Negli anni successivi, me ne rendo conto ora che è tardi, commisi un errore. Troppe sere, mosso dalla malinconia se non per noia, rievocai a cena con gli amici L’apparato umano, il mio grande romanzo inedito che poteva segnare una tacca nella letteratura italiana fra la prima e la seconda Repubblica. Così, col tempo, questa storia diventò un refrain che mi si torse contro. Ogni tanto, se restavamo a corto di argomenti, qualcuno esortava: – Racconta, di cosa parlava precisamente L’apparato umano? Oppure: – Perché non provi a riscriverlo? Addirittura, una volta un collega che non conoscevo, quando mi fui presentato, esclamò: – Ma tu sei quello dell’apparecchio umano! (E dire che persino lo corressi: – Apparato, non apparecchio. Apparato umano).
Non so se, e come, questa storia di un libro non libro sia giunta di bocca in bocca, orecchio dopo orecchio, a Paolo Sorrentino.
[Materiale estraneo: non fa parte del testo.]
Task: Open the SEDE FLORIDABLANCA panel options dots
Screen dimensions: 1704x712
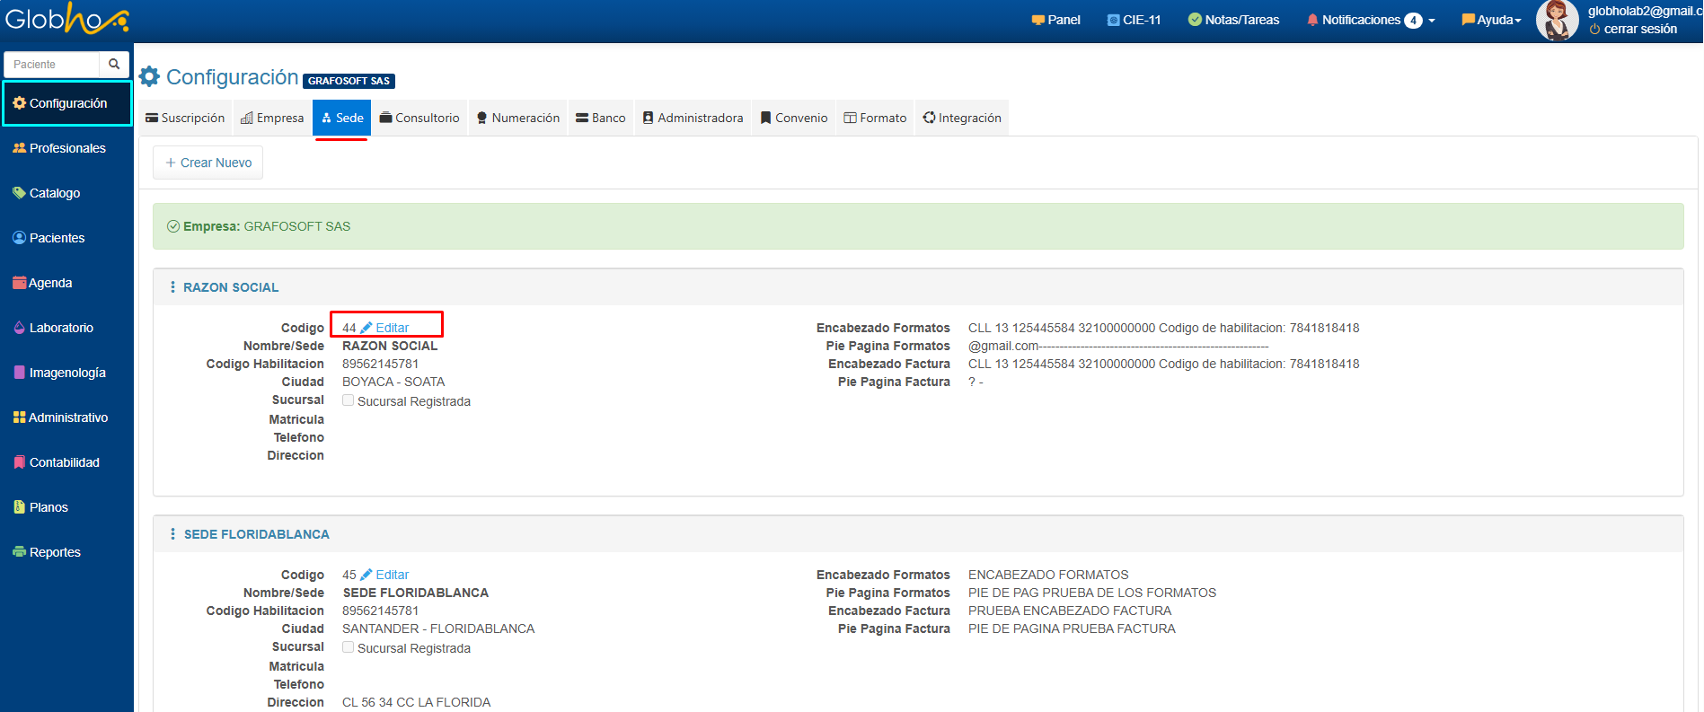Action: coord(172,534)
Certo da lui è tornata a me quando la credevo sepolta tra le macerie di quel giornale, con il meraviglioso puzzo di fumo stagnante nello stanzone della cronaca prima degli open space, con il meraviglioso tonfo dei bossoli di posta pneumatica, con le meravigliose sbrecciature nelle sedie girevoli da cui usciva gommapiuma gialla che se stavi nervoso staccavi a briciole per giocarci, con la meraviglia che assume lo squallore quando si sedimenta nel passato, come l’odore delle case dei vecchi che rende più perdonabile anche chi ha condotto una gioventù da stronzo.
Ignoro se a Segrate, in qualche pozzo nero o in un meandro mentale di uno junior editor dell’epoca, tuttora si conservi traccia de L’apparato umano, se sia mai stato veramente letto, se ancora debba esserlo. Se il dattiloscritto sia finito in giro per il mondo partendo da lì. O dal cassonetto a Fontana di Trevi.
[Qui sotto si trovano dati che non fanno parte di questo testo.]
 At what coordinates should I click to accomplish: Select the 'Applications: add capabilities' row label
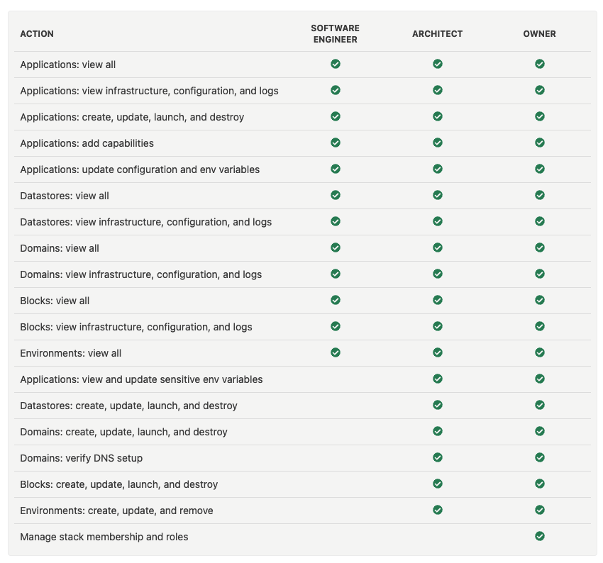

Non lo saprò e non m’interessa, perché Sorrentino mi ha fatto pubblicare, vincere il Bancarella e persino criticare sul terrazzo di un attico romano. Mi ha riscattato, vendicato e redento anche se mi ha chiamato Gambardella. Ma alla fine, quanto contano le identità? E’ come per la Supplica*, quel libro più lungo che grande di cui ancora serbo frammenti, dove c’è la mano di tutti e il nome di nessuno.
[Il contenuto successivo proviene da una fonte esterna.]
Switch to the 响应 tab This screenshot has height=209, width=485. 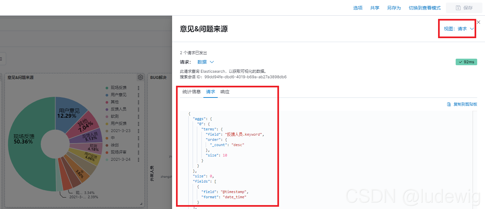(x=225, y=92)
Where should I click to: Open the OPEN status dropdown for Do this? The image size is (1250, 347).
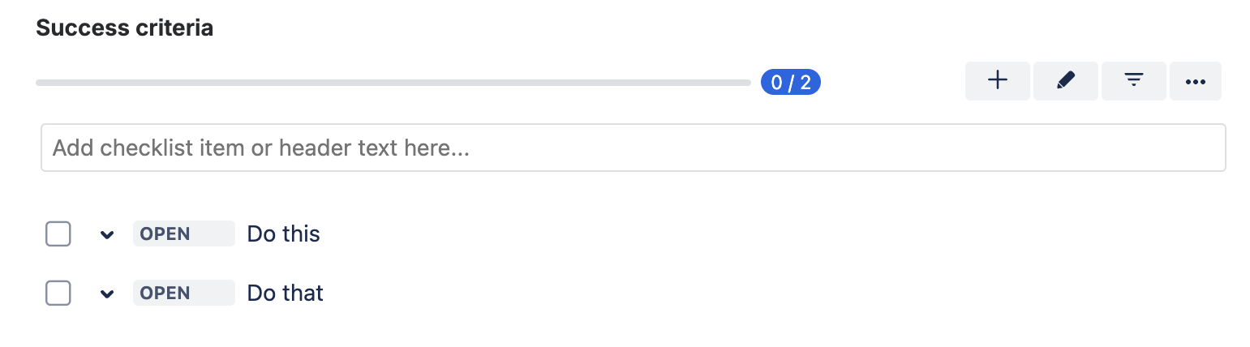[x=183, y=234]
*“A luce intermittente, l’amore si è seduto nell’angolo. Schivo e distratto. Per catturarne l’attenzione faccio oscillare lievemente con un piede l’albero di Natale, che quest’anno è fatto finto e azzurro chic, mentre cerco di sfilarle i pantaloni troppo stretti prima che i pisellini multicolori tornino a illuminare la cuspide di vetro nella sua oscena forma di falce e martello. Ho deciso: per il prossimo Natale, gonna e presepio”.
AA. VV., Supplica
Mario de Laurentiis (Napoli 1969 – Segrate 2666).